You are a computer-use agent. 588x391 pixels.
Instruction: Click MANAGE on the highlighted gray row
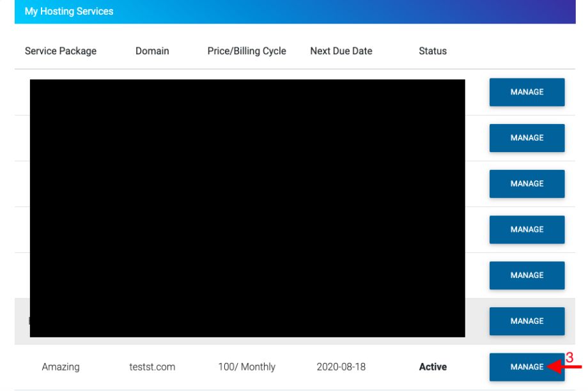527,321
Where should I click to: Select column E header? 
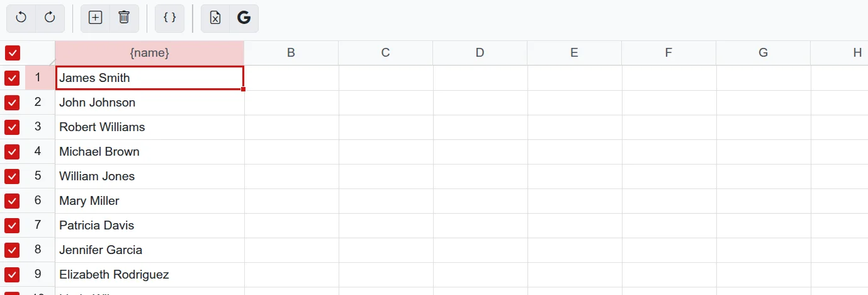(x=575, y=53)
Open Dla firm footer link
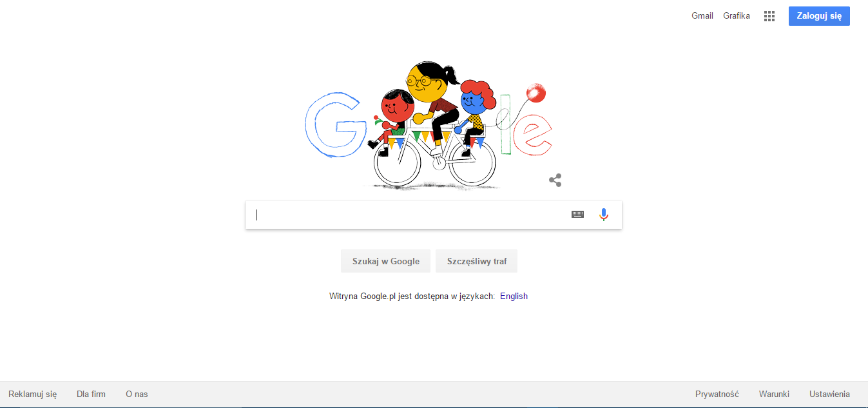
++++++++++
*Problem requirements:* Repeat the records in full, exactly as they appear, without the pictures.

*Expected answer:*
You are a computer-use agent. 588x391 pixels.
Instruction: Click MANAGE on the highlighted gray row
527,321
Where should I click to: Select column E header? 
(x=575, y=53)
Open Dla firm footer link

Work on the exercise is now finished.